Juve Stabia-Empoli, formazioni Serie B: Sarri con Maccarone e Tavano

di Redazione Blitz
Pubblicato il 26 Ottobre 2013 10:15 | Ultimo aggiornamento: 26 Ottobre 2013 10:15
Juve Stabia-Empoli, formazioni Serie B: Sarri con Maccarone e Tavano (LaPresse)

Juve Stabia-Empoli, formazioni Serie B: Sarri con Maccarone e Tavano (LaPresse)

CASTELLAMMARE DI STABIA, STADIO MENTI – Juve Stabia-Empoli, formazioni  probabili della partita valida per l’undicesima giornata del campionato italiano di calcio di Serie B Eurobet.

JUVE STABIA-EMPOLI

JUVE STABIA (4-3-1-2): Calderoni; Zampano, Contini, Lanzaro, Vitale; Mezavilla, Doninelli, Scozzarella; Baraye; Di Carmine, Sowe. All. Braglia.
EMPOLI (4-3-1-2): Bassi; Laurini, Tonelli, Rugani, Hysaj; Moro, Valdifiori, Croce; Pucciarelli; Maccarone, Tavano. All. Sarri.

Focus Serie B. L’anticipo del venerdì.

Il Pescara si aggiudica la sfida salvezza (2-3) sul campo della Reggina nell’anticipo dell’11/a giornata di Serie B Eurobet. Dal match del ‘Granillo’ gli abruzzesi di Marino, chiamati a rimontare in classifica dopo un avvio di campionato sotto le aspettative, escono con tre punti d’oro. Un successo che al Pescara mancava da ben due mesi. Passati in svantaggio nel primo tempo, gli ospiti rimontano nella ripresa e resistono al ritorno dei padroni di casa. Parte invece male l’avventura sulla panchina amaranto di Fabrizio Castori, chiamato a sostituire l’esonerato Atzori. Gli abruzzesi salgono a 11 punti, la Reggina resta a quota 9.

Nei primi minuti tra le due squadre domina la paura, evidenziata dai tanti errori in campo.
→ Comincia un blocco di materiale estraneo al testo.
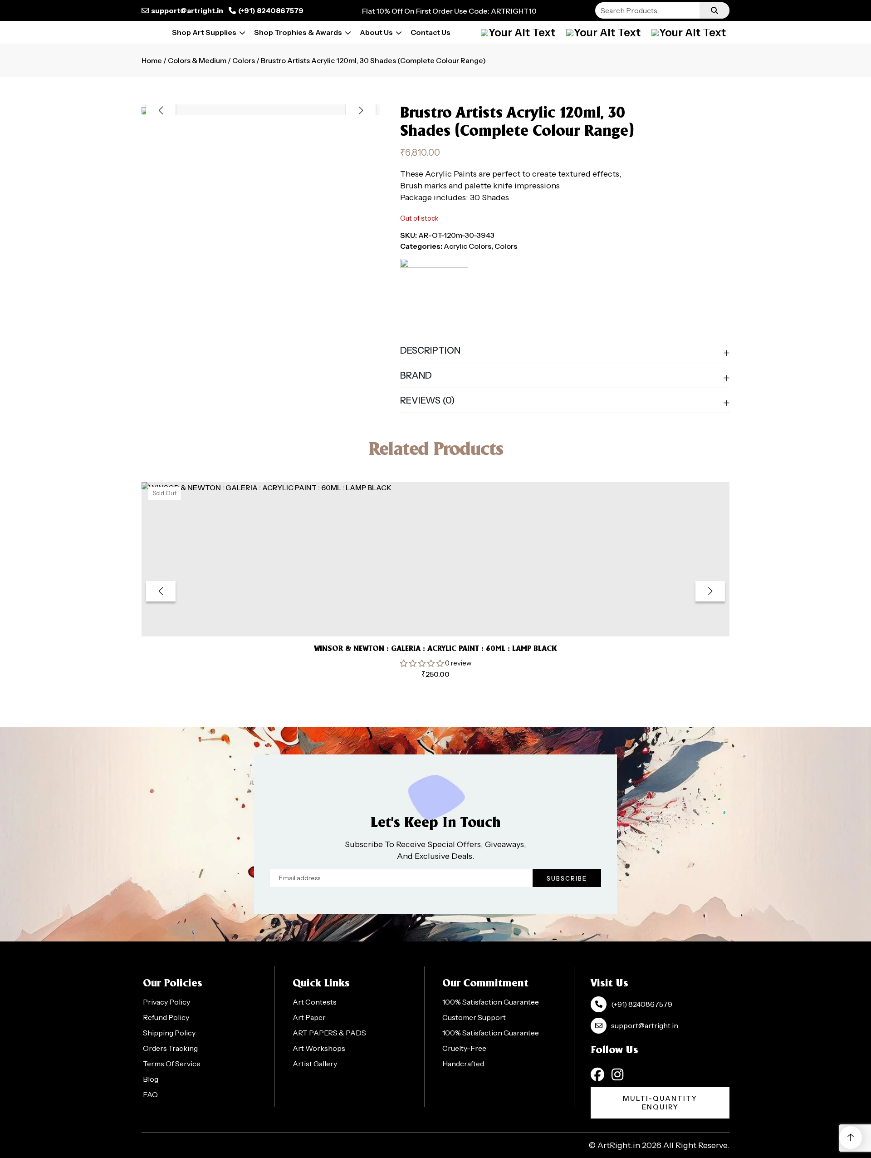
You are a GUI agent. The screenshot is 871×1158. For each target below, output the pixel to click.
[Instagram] (617, 1074)
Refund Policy (166, 1017)
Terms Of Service (172, 1063)
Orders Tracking (170, 1048)
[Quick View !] (447, 616)
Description (430, 350)
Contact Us (430, 32)
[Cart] (603, 32)
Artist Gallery (315, 1063)
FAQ (150, 1094)
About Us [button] (376, 32)
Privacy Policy (166, 1001)
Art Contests (315, 1001)
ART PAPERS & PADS (329, 1032)
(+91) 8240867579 (270, 10)
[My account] (518, 32)
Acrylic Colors (467, 246)
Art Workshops (319, 1048)
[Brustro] (434, 293)
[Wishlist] (688, 32)
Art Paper (309, 1017)
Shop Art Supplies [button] (204, 32)
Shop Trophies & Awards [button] (298, 32)
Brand (416, 375)
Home (152, 60)
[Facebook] (597, 1074)
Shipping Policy (169, 1032)
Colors (243, 60)
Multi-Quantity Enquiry (660, 1102)
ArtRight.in (618, 1145)
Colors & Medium (197, 60)
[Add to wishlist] (424, 616)
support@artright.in (187, 10)
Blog (150, 1079)
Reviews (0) (427, 400)
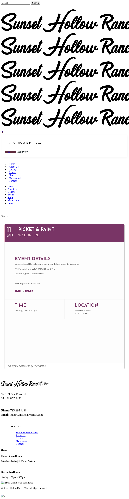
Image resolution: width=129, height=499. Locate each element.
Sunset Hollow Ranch (27, 432)
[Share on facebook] (12, 356)
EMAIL (29, 291)
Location (86, 305)
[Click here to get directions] (121, 366)
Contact (19, 443)
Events (19, 438)
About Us (20, 435)
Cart (9, 152)
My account (22, 441)
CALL (18, 291)
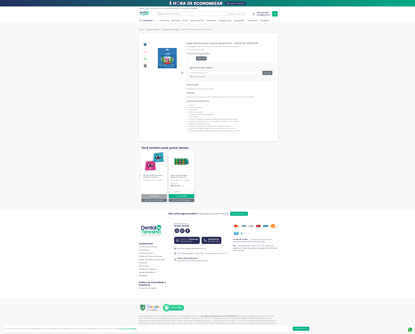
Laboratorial (252, 21)
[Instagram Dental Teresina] (182, 231)
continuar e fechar (301, 329)
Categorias (148, 20)
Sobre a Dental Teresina (148, 247)
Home (141, 29)
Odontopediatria (152, 29)
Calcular (267, 73)
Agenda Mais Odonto (172, 8)
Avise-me (201, 58)
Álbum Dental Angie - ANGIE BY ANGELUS (179, 176)
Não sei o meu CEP (197, 76)
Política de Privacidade (147, 288)
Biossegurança (225, 21)
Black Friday (143, 266)
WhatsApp (193, 8)
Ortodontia (164, 21)
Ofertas (141, 8)
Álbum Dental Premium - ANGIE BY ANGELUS (153, 176)
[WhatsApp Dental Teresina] (177, 231)
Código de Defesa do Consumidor (152, 260)
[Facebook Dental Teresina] (187, 231)
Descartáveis (239, 21)
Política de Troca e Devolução (150, 256)
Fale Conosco (144, 250)
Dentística (176, 21)
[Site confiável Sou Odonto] (173, 308)
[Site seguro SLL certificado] (149, 308)
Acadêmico (265, 21)
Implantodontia (197, 21)
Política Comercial (146, 253)
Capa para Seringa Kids (170, 29)
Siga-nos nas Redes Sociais (154, 8)
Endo (185, 21)
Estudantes (185, 8)
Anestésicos (211, 21)
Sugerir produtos (239, 214)
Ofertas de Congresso (147, 269)
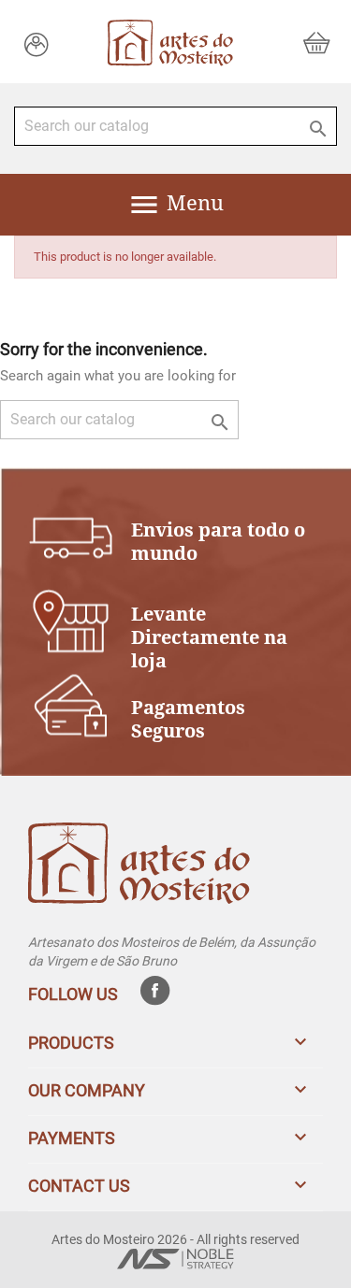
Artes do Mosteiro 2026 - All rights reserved (175, 1239)
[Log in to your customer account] (36, 43)
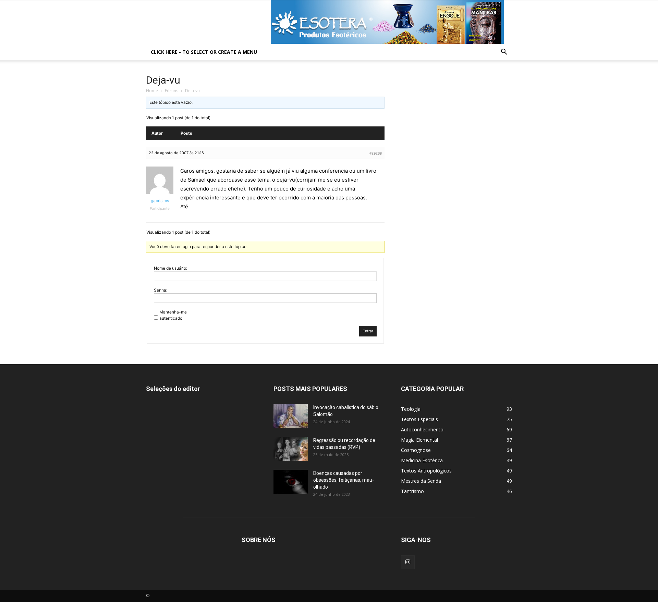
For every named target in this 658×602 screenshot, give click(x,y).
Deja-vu (163, 80)
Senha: (160, 290)
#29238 (375, 153)
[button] (504, 52)
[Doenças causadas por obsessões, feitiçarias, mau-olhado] (290, 482)
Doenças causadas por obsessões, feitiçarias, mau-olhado (343, 480)
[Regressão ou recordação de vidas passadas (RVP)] (290, 449)
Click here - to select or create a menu (204, 52)
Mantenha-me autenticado (173, 315)
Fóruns (171, 91)
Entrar (368, 331)
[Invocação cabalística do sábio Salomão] (290, 416)
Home (152, 91)
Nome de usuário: (170, 268)
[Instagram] (408, 562)
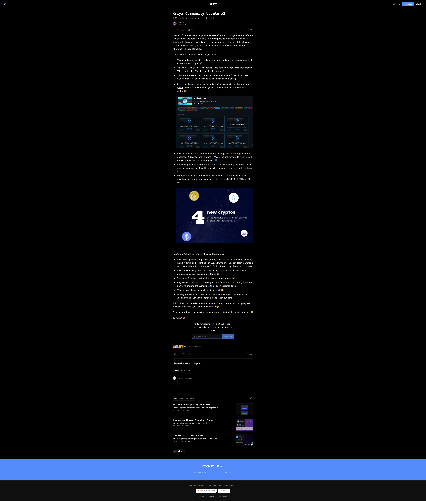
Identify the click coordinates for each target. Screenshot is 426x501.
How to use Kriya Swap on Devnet (191, 404)
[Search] (394, 4)
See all (177, 451)
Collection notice (230, 485)
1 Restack (198, 347)
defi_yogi (181, 22)
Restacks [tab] (187, 371)
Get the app (223, 491)
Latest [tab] (181, 398)
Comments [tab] (178, 371)
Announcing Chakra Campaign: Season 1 (195, 420)
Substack (202, 496)
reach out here (225, 298)
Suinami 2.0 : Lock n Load (188, 435)
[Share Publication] (398, 4)
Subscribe (408, 4)
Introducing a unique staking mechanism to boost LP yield (195, 439)
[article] (213, 409)
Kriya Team (185, 410)
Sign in (419, 4)
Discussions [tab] (189, 398)
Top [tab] (175, 398)
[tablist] (182, 370)
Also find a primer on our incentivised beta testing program (195, 408)
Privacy (214, 485)
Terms (221, 485)
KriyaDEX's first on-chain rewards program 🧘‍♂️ (190, 423)
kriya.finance (183, 78)
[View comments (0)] (183, 30)
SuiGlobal (226, 84)
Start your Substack (207, 491)
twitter (212, 303)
Ne risente lo spettacolo, con poche sussulti e gioco spesso spezzettato. Alla prima vera occasione, passa la Reggina. Ma il ‘merito’ è del difensore ospite Schiavi, che al 36′ devia malauguratamente nella sua porta un traversone dalla sinistra di Di Michele. Una rete particolare visto che per la prima volta in questo campionato gli amaranto si trovano in vantaggio dopo il primo tempo. Nella ripresa, però, si assiste alla riscossa del Pescara. La rimonta parte da un calcio di rigore: quello che l’arbitro Nasca fischia al 7′ per un fallo di mano di Sbaffo sul cross di Politano, sugli sviluppi di un corner. Dal dischetto, Maniero è infallibile: 1-1. Al 14′ i tempi sono già maturi per il vantaggio abruzzese: a battere Benassi stavolta è Politano, con un gran sinistro dai 20 metri leggermente deviato da Ipsa. Lo stesso portiere della Reggina deve superarsi tre minuti dopo sul colpo di testa di Schiavi.

Ma per il terzo gol è solo questione di secondi: al 18′ la squadra di Marino colpisce ancora con Ragusa, che supera Adejo e insacca. La Reggina prova a reagire con una conclusione di Dall’Oglio, la palla termina fuori di poco. Il Pescara sembra avere ormai la gara sotto controllo, ma nel finale la squadra di Castori ha la forza di riaprire i giochi. Prima Belardi è chiamato al gran lavoro su De Rose, con Balzano reattivo nel salvare su Rigoni sulla linea. Poi, al 43′, il portiere degli abruzzesi è costretto ad arrendersi sul colpo di testa di Gerardi, bravo a saltare più alto di tutti sul corner di Falco: 2-3. Poco prima del fischio finale, Di Michele ha l’occasione per concretizzare la possibile rimonta. Ma l’attaccante perde l’attimo.